━━ Source material ━━
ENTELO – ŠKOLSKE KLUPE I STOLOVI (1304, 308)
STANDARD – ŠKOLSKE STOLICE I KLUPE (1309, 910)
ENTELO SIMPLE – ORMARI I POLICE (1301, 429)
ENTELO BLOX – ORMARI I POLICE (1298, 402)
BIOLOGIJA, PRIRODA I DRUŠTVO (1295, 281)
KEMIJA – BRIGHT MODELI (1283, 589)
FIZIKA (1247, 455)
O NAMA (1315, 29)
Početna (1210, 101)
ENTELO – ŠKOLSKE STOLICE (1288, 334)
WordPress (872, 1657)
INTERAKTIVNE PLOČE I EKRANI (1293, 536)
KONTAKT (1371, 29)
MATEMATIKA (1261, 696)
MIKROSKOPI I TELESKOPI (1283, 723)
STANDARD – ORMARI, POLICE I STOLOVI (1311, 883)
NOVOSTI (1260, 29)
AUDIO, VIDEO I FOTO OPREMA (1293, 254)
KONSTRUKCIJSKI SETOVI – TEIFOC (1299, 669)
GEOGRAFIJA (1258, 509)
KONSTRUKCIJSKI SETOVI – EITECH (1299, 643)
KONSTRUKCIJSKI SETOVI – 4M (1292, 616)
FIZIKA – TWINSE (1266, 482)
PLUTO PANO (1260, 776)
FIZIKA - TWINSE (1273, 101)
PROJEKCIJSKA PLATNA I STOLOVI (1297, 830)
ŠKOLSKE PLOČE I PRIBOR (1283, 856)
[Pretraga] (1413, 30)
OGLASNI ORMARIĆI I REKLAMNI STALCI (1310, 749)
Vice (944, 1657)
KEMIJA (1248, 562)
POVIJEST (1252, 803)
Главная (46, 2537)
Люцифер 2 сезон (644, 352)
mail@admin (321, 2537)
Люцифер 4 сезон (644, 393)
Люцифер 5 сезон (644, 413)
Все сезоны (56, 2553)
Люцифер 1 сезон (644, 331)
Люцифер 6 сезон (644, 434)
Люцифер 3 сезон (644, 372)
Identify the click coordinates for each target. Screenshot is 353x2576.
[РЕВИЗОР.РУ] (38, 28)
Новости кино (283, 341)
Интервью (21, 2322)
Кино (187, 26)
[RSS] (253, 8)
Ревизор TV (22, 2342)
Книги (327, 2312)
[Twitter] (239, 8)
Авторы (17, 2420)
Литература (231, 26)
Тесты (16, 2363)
━━━
## [Prompt]
The answer must consist of each line from the data that includes the string "KLUPE".

## [Response to the exercise]
ENTELO – ŠKOLSKE KLUPE I STOLOVI (1304, 308)
STANDARD – ŠKOLSKE STOLICE I KLUPE (1309, 910)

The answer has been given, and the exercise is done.